Using the records below, transcribe exactly only the lines from the one with "Task: Click the back navigation arrow" through the end, both included, and drop every picture.

Excerpts from a dataset
• • • • •

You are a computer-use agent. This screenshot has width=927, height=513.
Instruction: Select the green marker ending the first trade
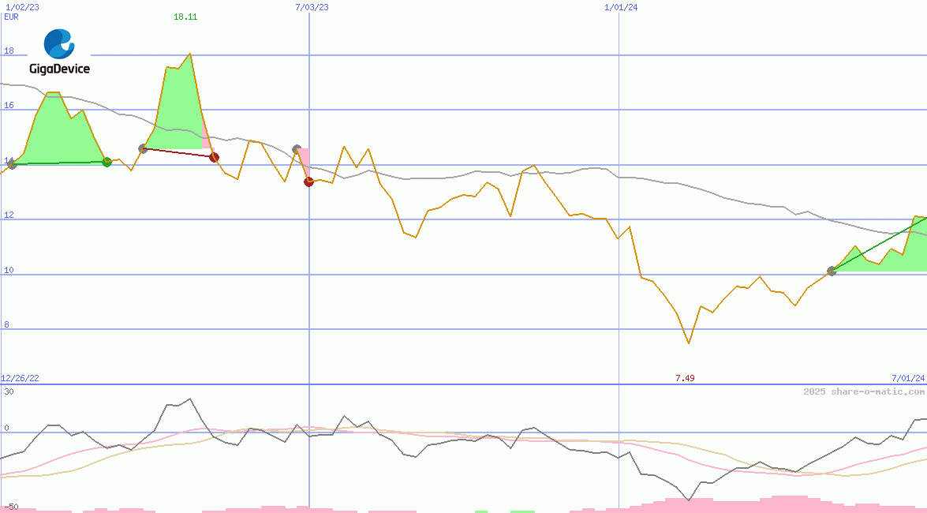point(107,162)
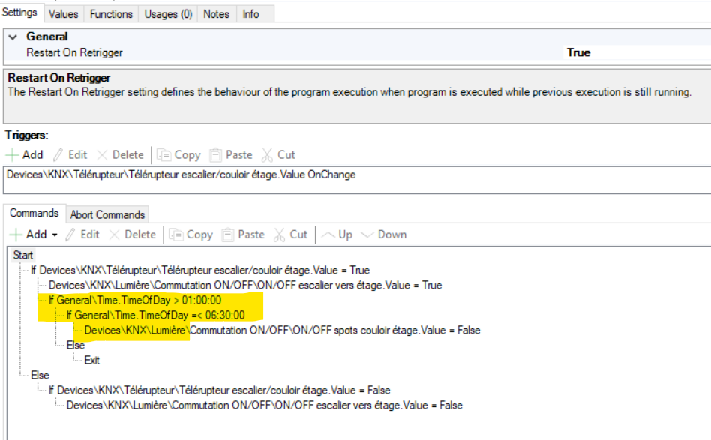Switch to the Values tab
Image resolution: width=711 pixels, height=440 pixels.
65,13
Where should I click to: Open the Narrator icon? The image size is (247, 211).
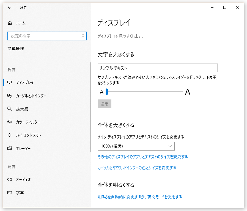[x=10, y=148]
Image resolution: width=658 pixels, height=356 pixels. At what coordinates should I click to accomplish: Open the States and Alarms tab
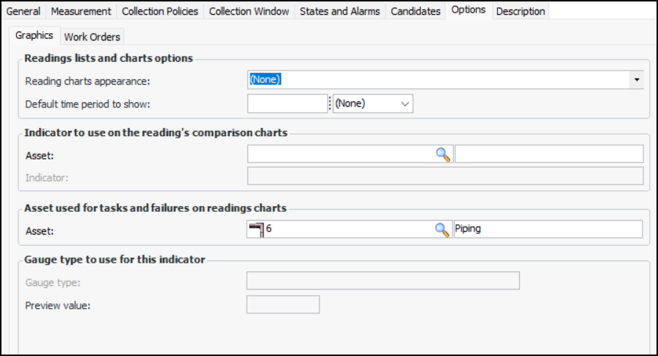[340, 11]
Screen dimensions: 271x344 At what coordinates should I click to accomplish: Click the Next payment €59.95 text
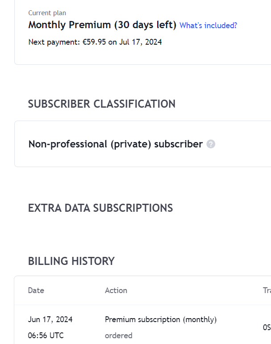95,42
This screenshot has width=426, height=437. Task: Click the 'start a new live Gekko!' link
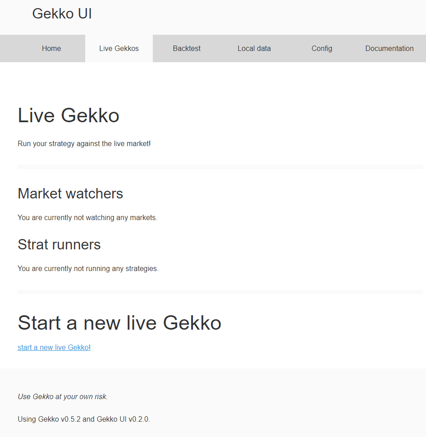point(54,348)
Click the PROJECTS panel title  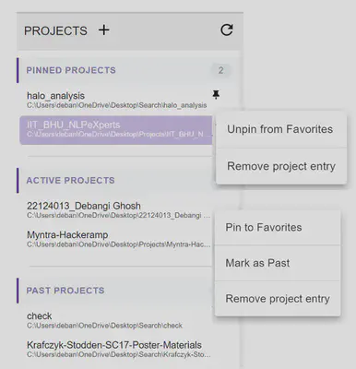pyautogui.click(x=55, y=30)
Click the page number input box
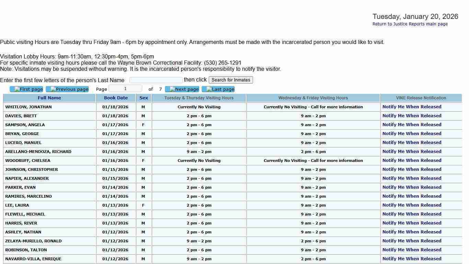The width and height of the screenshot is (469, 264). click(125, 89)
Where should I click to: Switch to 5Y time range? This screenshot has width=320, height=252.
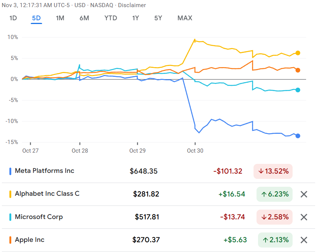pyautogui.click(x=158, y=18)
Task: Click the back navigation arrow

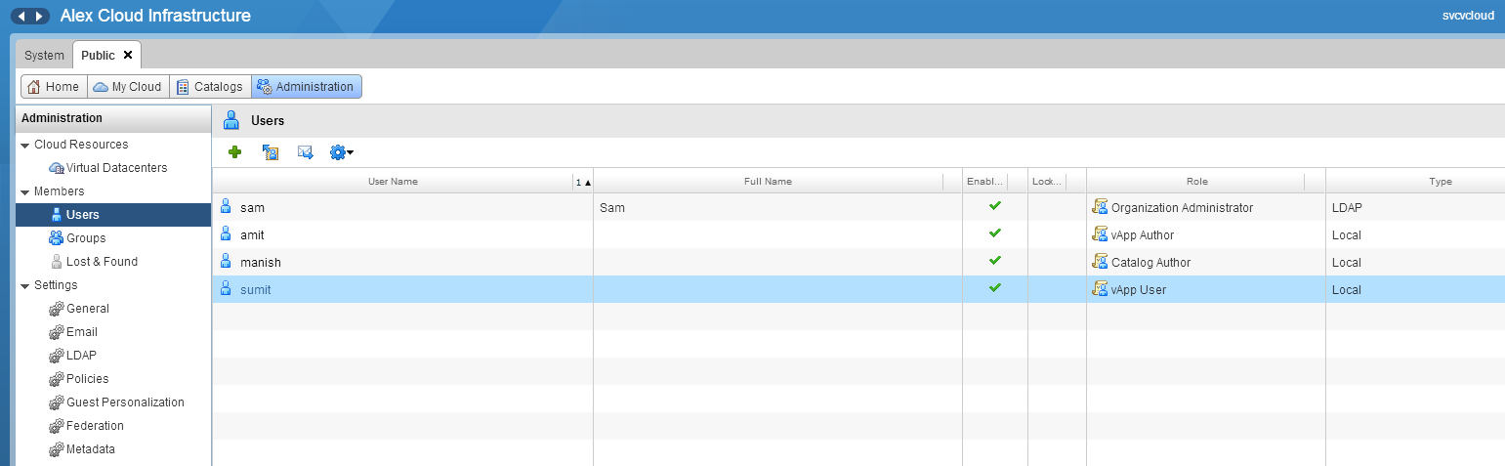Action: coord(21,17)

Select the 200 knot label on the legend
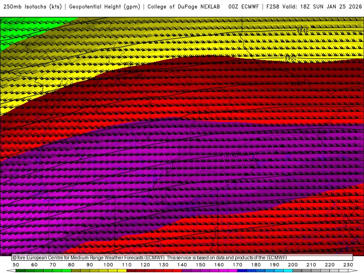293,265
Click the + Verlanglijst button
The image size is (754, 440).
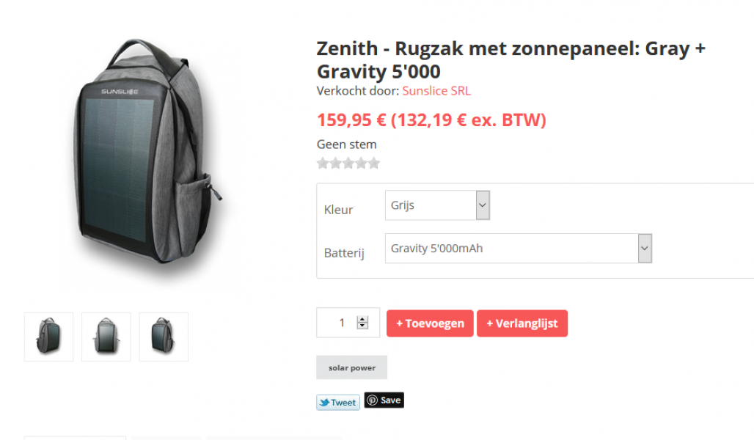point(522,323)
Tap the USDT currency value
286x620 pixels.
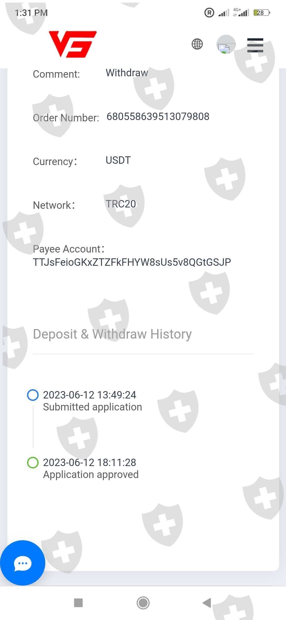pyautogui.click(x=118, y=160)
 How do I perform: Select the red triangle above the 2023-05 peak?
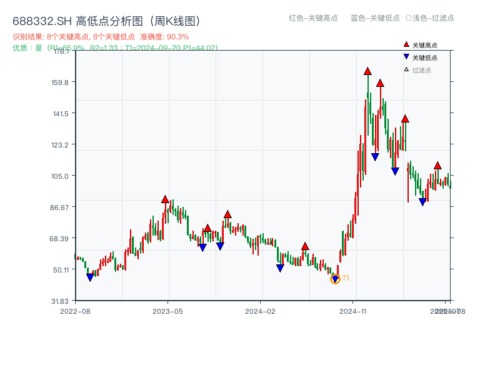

• • • • •

Response to this task:
Task: Click the back navigation arrow

Action: coord(21,17)

Select the 200 knot label on the legend
293,265
Click the + Verlanglijst button
The image size is (754, 440).
point(522,323)
Tap the USDT currency value
286x620 pixels.
pyautogui.click(x=118, y=160)
 How do I perform: Select the red triangle above the 2023-05 peak?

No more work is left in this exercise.